In the field of organic solar cell, the conjugated polymer-fullerene bulk heterojunction concept is one of the ongoing research interests. In this work, the use of de-oxyribose nucleic acid/hexadecyl trimethyl ammonium chloride (DNA/CTMA) thin films as hole transport layer in poly(3-hexylthiophene)-methanofullerene (P3HT-PCBM) bulk heterojunction polymer solar cell is demonstrated. P3HT-PCBM bulk heterojunction polymer solar cell was fabricated with a DNA complex layer replacing commonly used PEDOT-PSS (poly(3,4-ethylenedioxythiophene)-poly(styrenesulfonate) (PEDOT-PSS).

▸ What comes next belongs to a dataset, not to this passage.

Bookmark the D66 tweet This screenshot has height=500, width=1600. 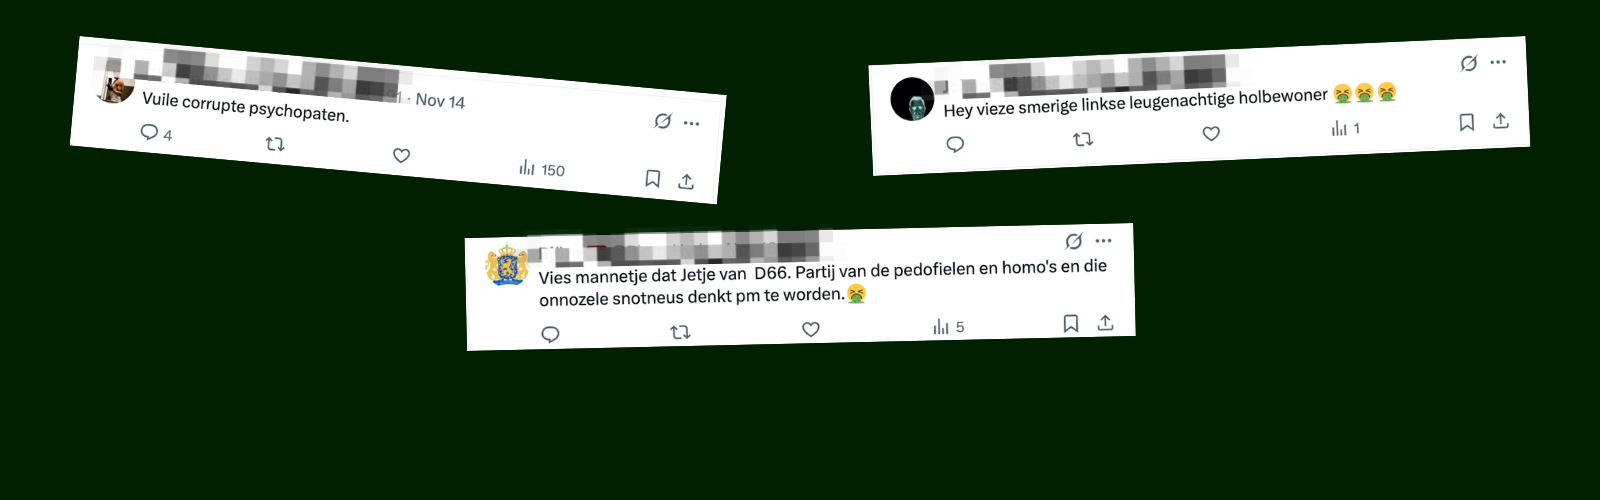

While PEDOT-PSS, as a hole transport and electron blocking layer, often improves the solar cell performance by improving fill factor, it requires careful engineering of spin-coating for the aqueous solution of PEDOT-PSS because of the hydrophobic nature of indium tin oxide on which PEDOT-PSS is generally deposited. Contrarily butanol solution of the DNA complex easily wets any oxide surface effectively forming DNA complex thin film. Subsequent spin-coating of P3HT-PCBM solution does not dissolve the DNA layer either. The band-gap of DNA complex layer is about 4.1 eV and it is transparent to broad spectrum of UV and visible light. The DNA complex layer is well known hole transport layer and its lowest unoccupied molecular orbital is quite high (1.1 eV) blocking electron quite efficiently.

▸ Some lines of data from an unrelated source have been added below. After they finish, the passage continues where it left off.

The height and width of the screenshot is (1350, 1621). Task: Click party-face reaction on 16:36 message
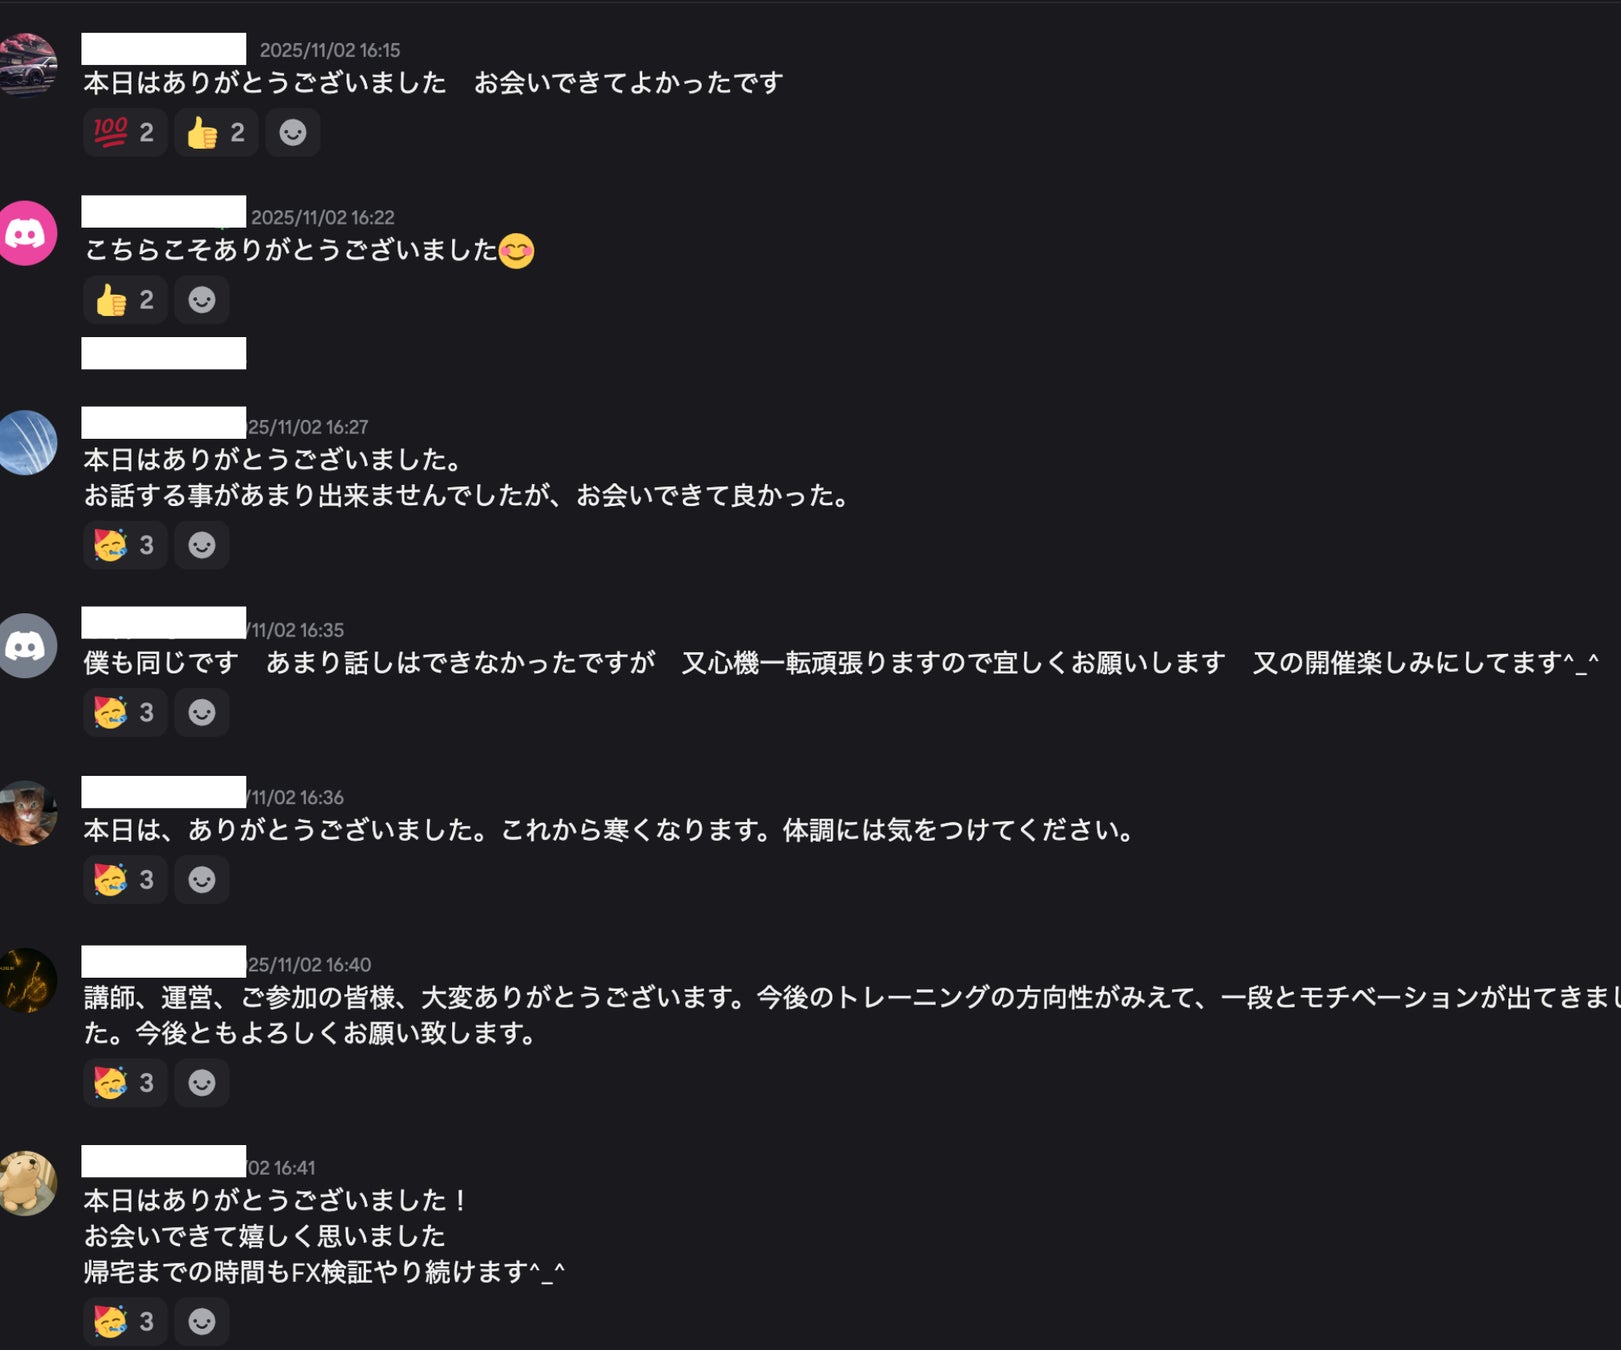125,880
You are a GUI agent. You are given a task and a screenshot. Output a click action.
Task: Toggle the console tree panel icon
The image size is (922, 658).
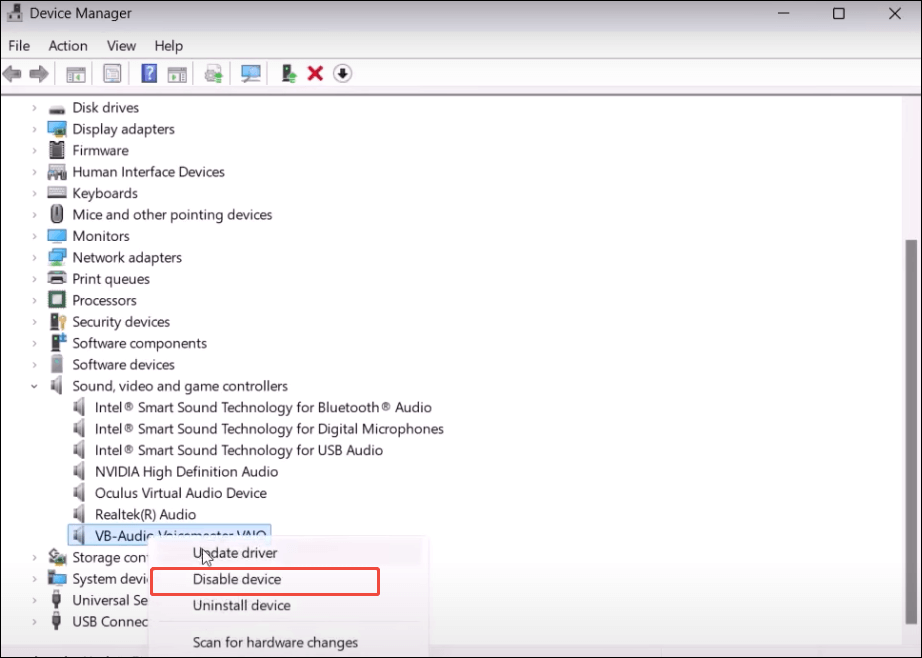[x=75, y=73]
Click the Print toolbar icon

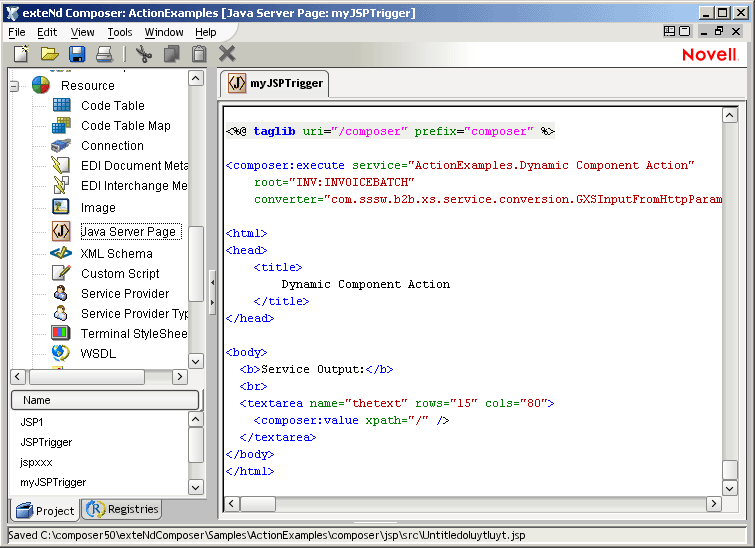[104, 54]
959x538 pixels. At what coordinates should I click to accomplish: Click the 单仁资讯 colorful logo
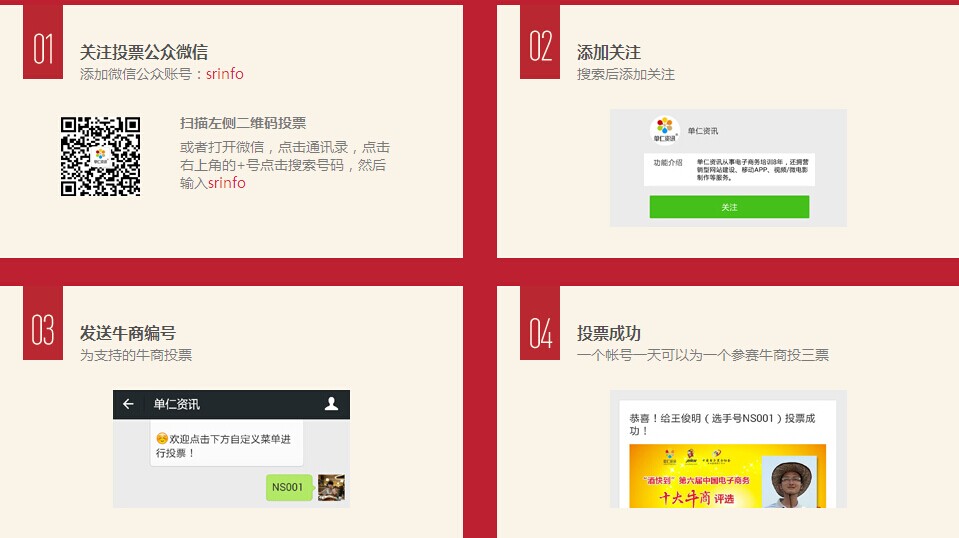pyautogui.click(x=665, y=130)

In this work, we report the use of DNA complex layer in polymer solar cell structure for the first time and provide the indirect evidence of hole conduction in DNA complex layer. Optical absorption for individual layers was carried out and the band gap of DNA complex layer was extracted from the transmittance data. Cyclic voltammetry for DNA complex layer was carried out for the first time and the signal of oxidation was observed which relates to the oxidation of the guanine bases. From this oxidation peak, highest occupied molecular orbital (HOMO) level of DNA complex layer was found and used for the band alignment of the solar cell.